§ **GIVEN PASSAGE**:

━━━━━━━━━━━━━━━━━━━━

Mark: ES4 had List/Vector.
Brendan: Maciej also wanted Set

set covers the use case. It requires more work than setMissing
(setIndexed/getIndexed) but it might be better to start simple.

Brendan:

a = []
a[(1 << 32) - 2] = 42;
a[(1 << 32)] = 43;
print(a[0]) => undefined
a.length => (1 << 32) -1


Return to label

Mark: Still useful even without lambdas.
Cormac: What does it give us that exceptions cannot achieve
Codify a pattern and make sure that no one catches the exception


Hashes/Map

Allen: hashCode. Sure it introduces another source of non determinism
Mark wants hash tables
Mark: It introduces a covert channel
Ephemeron

weak pointer. has 2 methods. registerExecutor/registerObserver which
gets notified when the pointer is null

ephemeron table can be used to assign unique ids to objects. Chasing our tail.
Mark: The ephemeron table is local so if you don't have a reference to
it you cannot get the id
Mark: We can introduce a new primitive. A number generator that
returns a unique number for object that it is passed in


Messages to null - No, it is too late

Mark: Can we add modules to strawman or proposal.
Brendan: Yes, add to strawman first


ByteArray/Blob

Nitro has it
Canvas wants clamping and rounding
Maybe we need bit blit on a new value type
Brendan: We need a storage type, not necessarily bitblt operator.
Mark: Could byte array be written in the language?
Brendan: Yes, with catchalls
Mark: Then it is not introducing new semantic state?

━━━━━━━━━━━━━━━━━━━━

Pixel-coordinate grounding data:
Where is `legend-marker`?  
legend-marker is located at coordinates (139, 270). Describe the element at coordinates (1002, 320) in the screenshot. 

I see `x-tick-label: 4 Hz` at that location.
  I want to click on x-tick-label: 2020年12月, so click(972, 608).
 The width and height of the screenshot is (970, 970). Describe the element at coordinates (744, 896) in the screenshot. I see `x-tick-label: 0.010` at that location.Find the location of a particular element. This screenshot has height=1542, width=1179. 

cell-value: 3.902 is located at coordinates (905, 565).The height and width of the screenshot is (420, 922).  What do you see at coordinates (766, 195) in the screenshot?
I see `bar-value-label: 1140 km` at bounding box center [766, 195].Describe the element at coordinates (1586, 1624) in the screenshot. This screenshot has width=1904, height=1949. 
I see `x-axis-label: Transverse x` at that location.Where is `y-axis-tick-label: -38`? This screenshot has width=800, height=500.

━━━━━━━━━━━━━━━━━━━━

§ **EXERCISE INSTRUCTIONS**:
Resume the meeting notes on ECMAScript proposals, starting after their final line. The listing comes from a separate source unrelated to the meeting notes.

§ **ANSWER TO THIS PROBLEM**:
Allen's concern is that we add a specialized object.
Mark: Blob implies immutable, buffer, array implies mutable
Allen: Why bytes and not bits?
Mark: With bits we get to the endian issue :-)


Math.random()

Rob: What about an improved random?
Mark: What about crypto?
Brendan: We (moz) are planning to use their crypto libraries for
Math.random(). If we provide something else people will still use
Math.random which would still have the potential issue.
Doug: We still need a fast random generator.
Sam and Brendan countered that CPUs are much faster than in 1995, but
Doug could be right. Only way to tell is to try the experiment.
Mark: From a security point the issue is that there is a shared state.


More Math functions?
hypot? log10?

Mark: How about a standardized debugging API. Not as part of
ECMAScript but something the TC might be interested in.
Brendan: There is some work going on in the open web between V8,
Spidermonkey and Nitro. It seems like this will happen.

Spread

Mark: We should also allow spread to be used in object literals to expand

let a = {a: 0}
let b = {b: 1, ...a} // {b:1, a: 0}
let c = {...a, b: 1} // {a: 0, b:1}

Array like objects should work. Use same logic as for apply to determine length

Mark:
{
  x: x,
  y: y,
  ...stuff
}

enumerable own properties

Allen: It is a different semantics with the same operator.
Mark: Call it spread-map
Allen: This is syntactic sugar to the object literal
Brendan cited http://successor-ml.org/index.php?title=Functional_record_extension_and_row_capture
at this point (know from ES4 destructuring proposal discussion).

Mark: Is the following syntactic sugar conflict free?

const { ... }

Answer: no, this is destructuring, can't mean frozen object.


Allen:

{[...],
  x: x,
}

in ES4 {const x: ...}

Brendan:

let o = {x: 0, y: 1} const;

Allen:

var o = {
  method f() {}
};

it would do binding.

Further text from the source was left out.